Instructions for the task:
The reply should contain every entry exactly as given, with no pictures in it.

•••••

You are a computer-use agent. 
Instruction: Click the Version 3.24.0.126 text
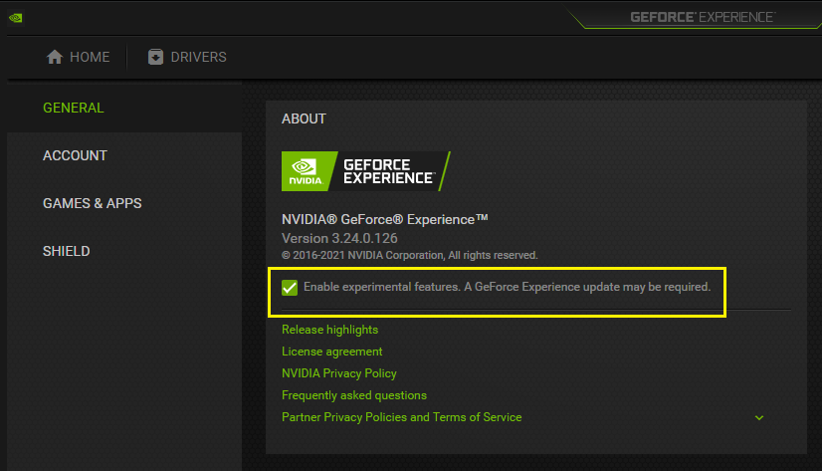click(x=339, y=239)
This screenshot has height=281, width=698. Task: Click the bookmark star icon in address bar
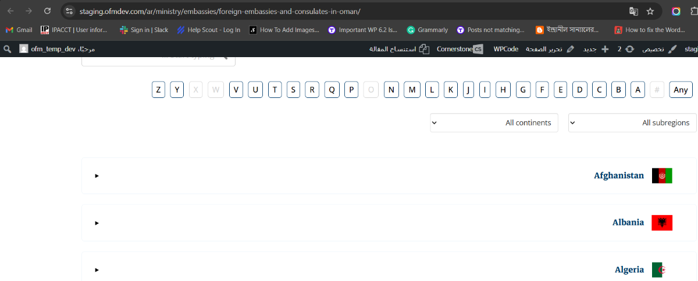pyautogui.click(x=650, y=11)
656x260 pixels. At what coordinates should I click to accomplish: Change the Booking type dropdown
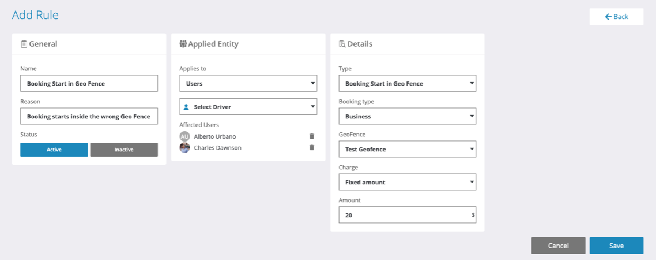(407, 117)
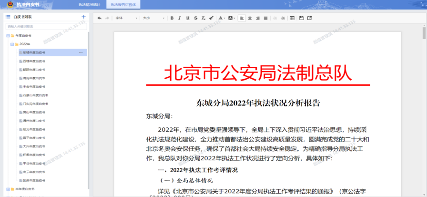Click the keyword search input field
This screenshot has height=197, width=427.
click(45, 26)
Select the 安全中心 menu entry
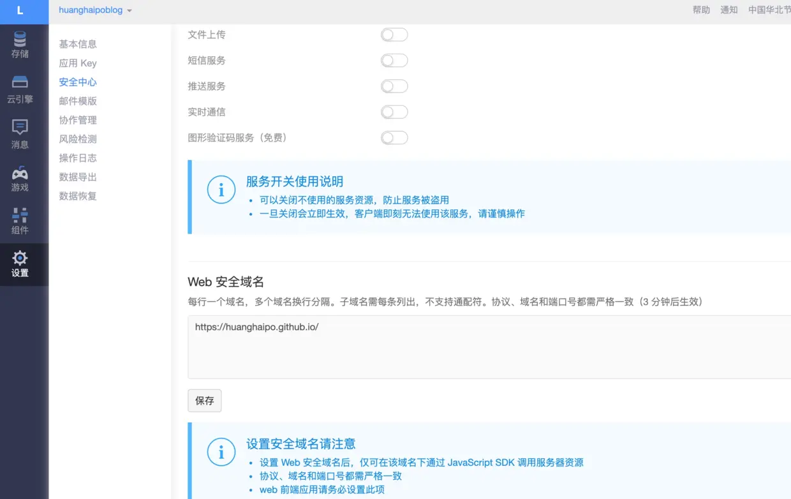 (77, 82)
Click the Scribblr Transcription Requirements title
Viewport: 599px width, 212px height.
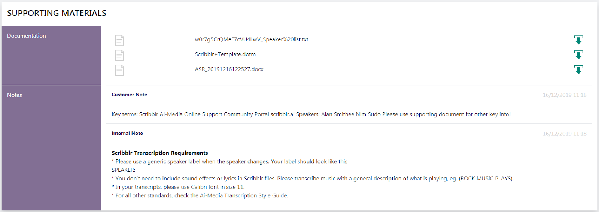159,153
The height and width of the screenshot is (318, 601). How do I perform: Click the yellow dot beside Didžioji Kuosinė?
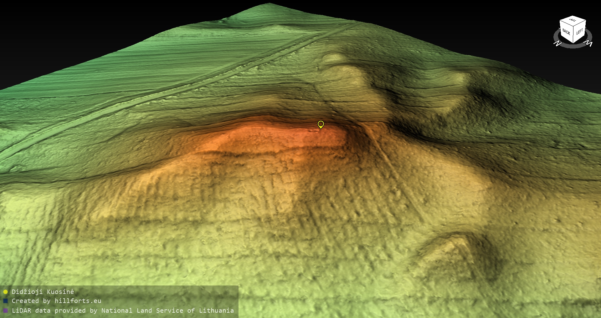pyautogui.click(x=5, y=292)
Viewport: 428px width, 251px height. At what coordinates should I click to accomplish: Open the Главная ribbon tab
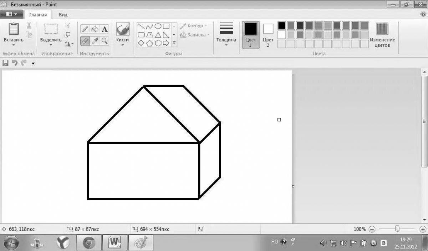pos(38,15)
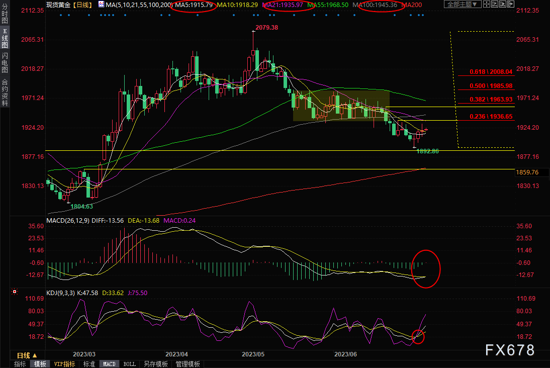Click the red target icon beside KDJ
550x368 pixels.
(x=15, y=292)
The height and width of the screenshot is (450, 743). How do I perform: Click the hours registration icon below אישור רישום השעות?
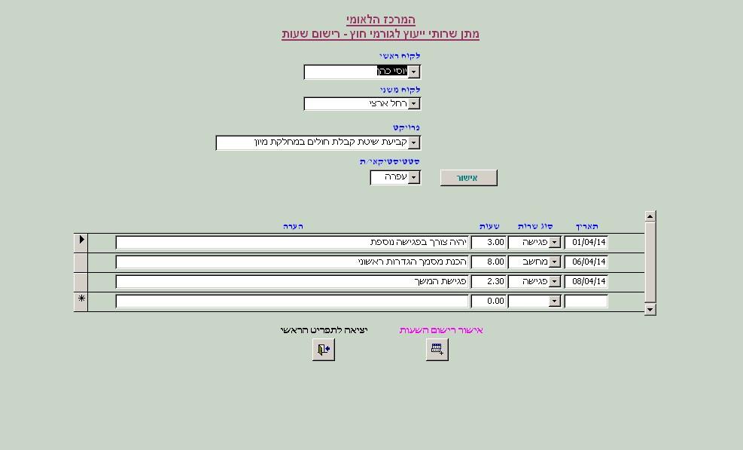(437, 349)
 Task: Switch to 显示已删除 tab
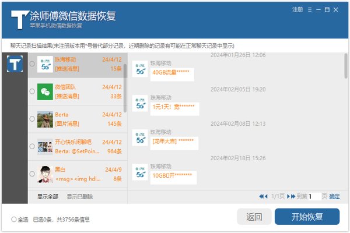pyautogui.click(x=79, y=196)
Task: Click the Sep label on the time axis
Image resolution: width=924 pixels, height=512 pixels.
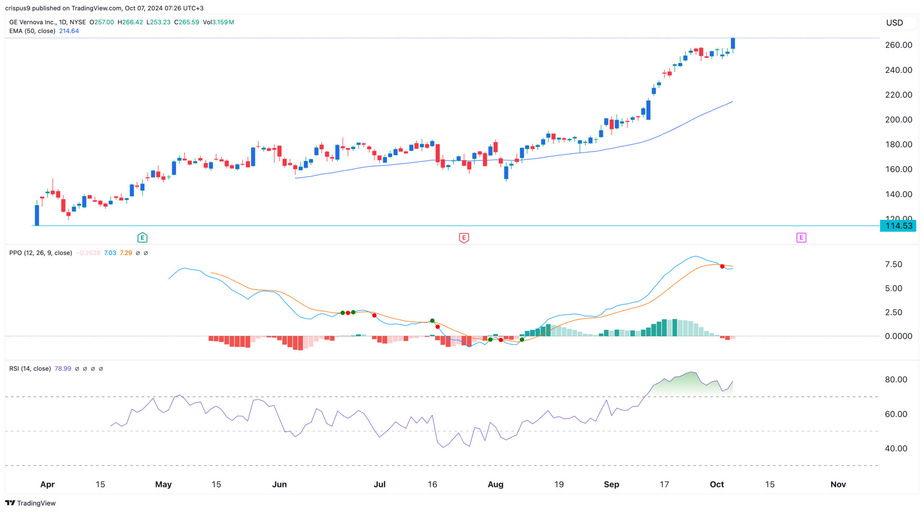Action: click(x=611, y=485)
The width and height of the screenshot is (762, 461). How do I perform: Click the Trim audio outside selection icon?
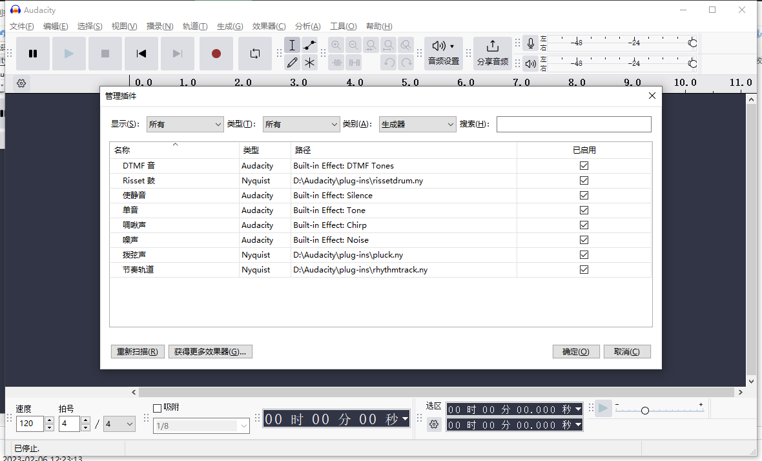[336, 62]
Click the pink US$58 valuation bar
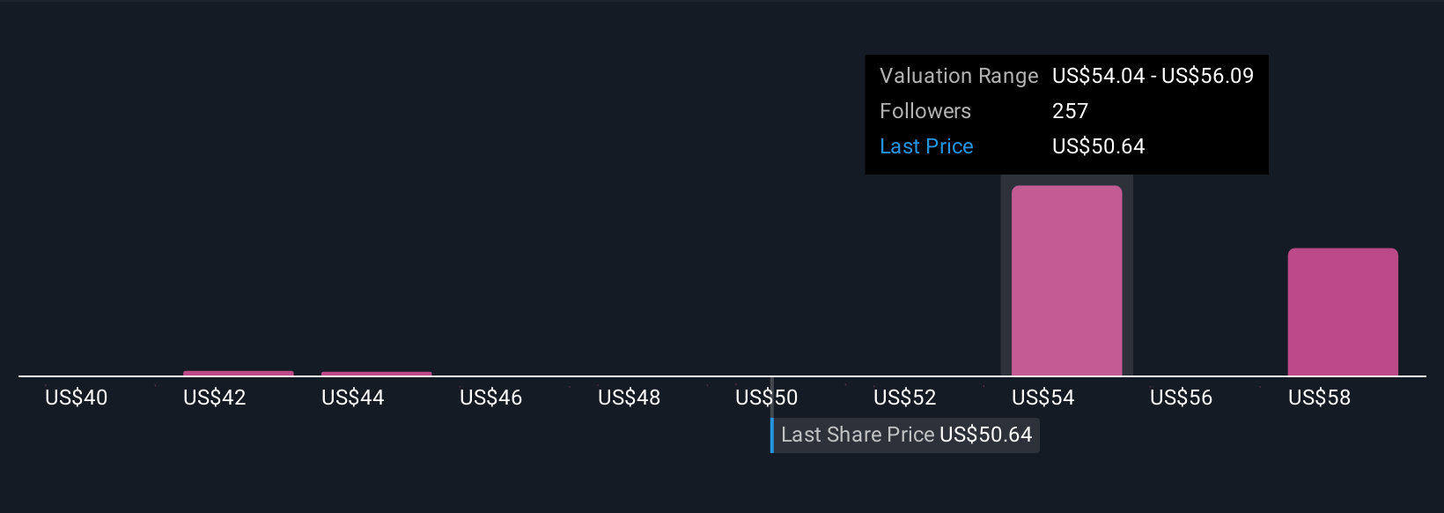This screenshot has height=513, width=1444. (x=1343, y=312)
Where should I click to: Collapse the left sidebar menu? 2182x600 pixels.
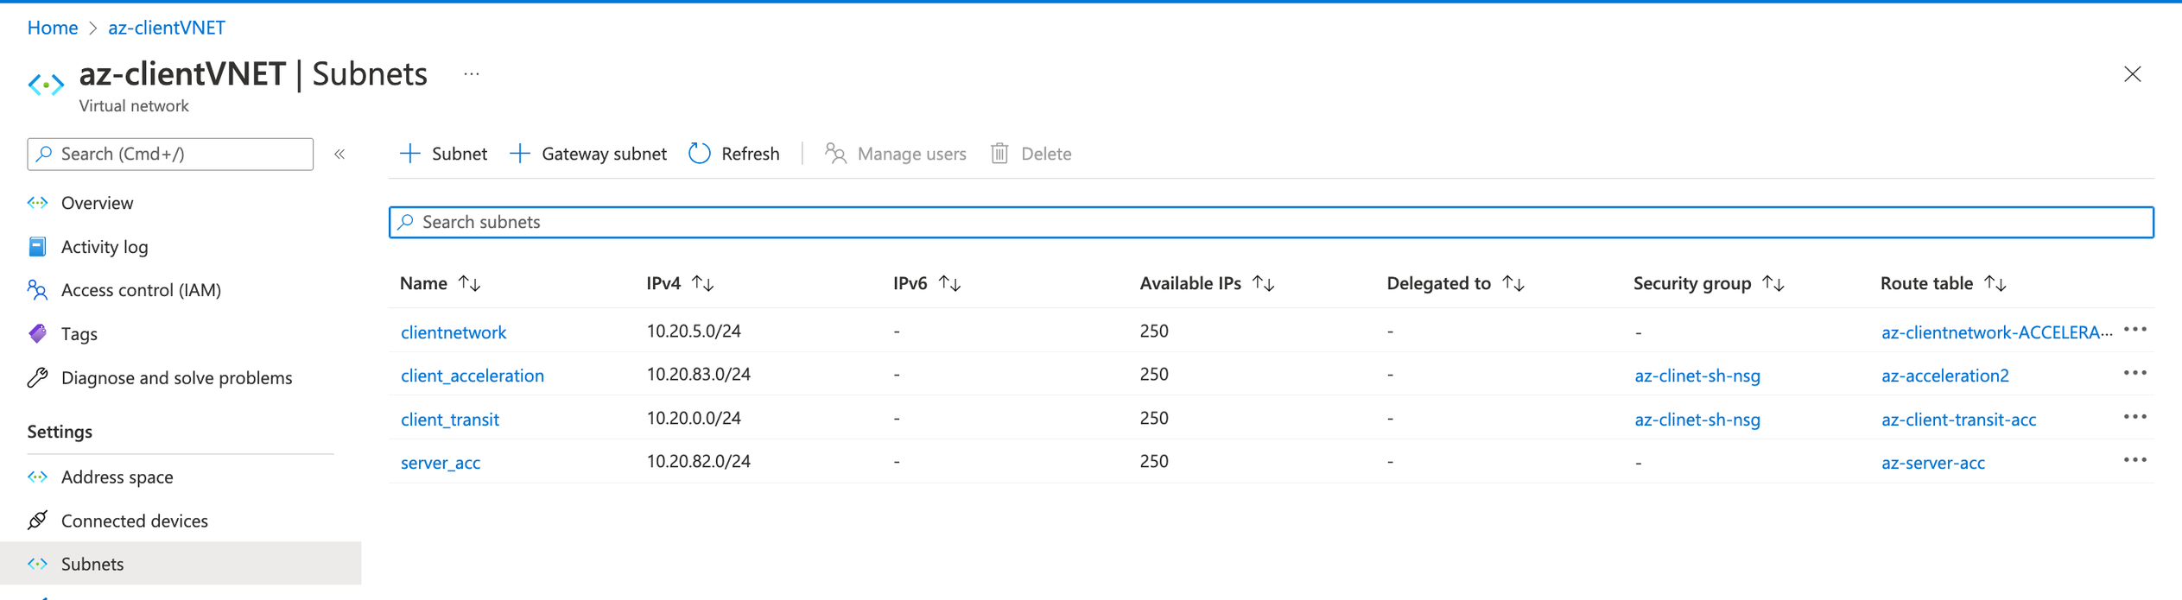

•••••

Task output:
You are a computer-use agent. 
Instruction: Click the Version 3.24.0.126 text
click(x=339, y=239)
This screenshot has height=281, width=698. Task: Click the bookmark star icon in address bar
pyautogui.click(x=650, y=11)
656x260 pixels. At what coordinates should I click to accomplish: Change the Booking type dropdown
(407, 117)
Click the keyword search input field
This screenshot has height=197, width=427.
click(45, 26)
Select the 安全中心 menu entry
 (77, 82)
Click the Scribblr Transcription Requirements title
Viewport: 599px width, 212px height.
159,153
The height and width of the screenshot is (318, 601). How do I perform: Click the yellow dot beside Didžioji Kuosinė?
pyautogui.click(x=5, y=292)
Viewport: 428px width, 251px height. At what coordinates should I click to accomplish: Open the Главная ribbon tab
pos(38,15)
Click the red target icon beside KDJ
550x368 pixels.
(x=15, y=292)
The height and width of the screenshot is (450, 743). How do I perform: Click the hours registration icon below אישור רישום השעות?
(437, 349)
 Task: Switch to 显示已删除 tab
pyautogui.click(x=79, y=196)
Task: Click the Sep label on the time axis
Image resolution: width=924 pixels, height=512 pixels.
Action: click(x=611, y=485)
The width and height of the screenshot is (762, 461). How do I perform: Click the Trim audio outside selection icon?
[336, 62]
Click the pink US$58 valuation bar
This screenshot has height=513, width=1444. (x=1343, y=312)
Where should I click to: Collapse the left sidebar menu? 2182x600 pixels.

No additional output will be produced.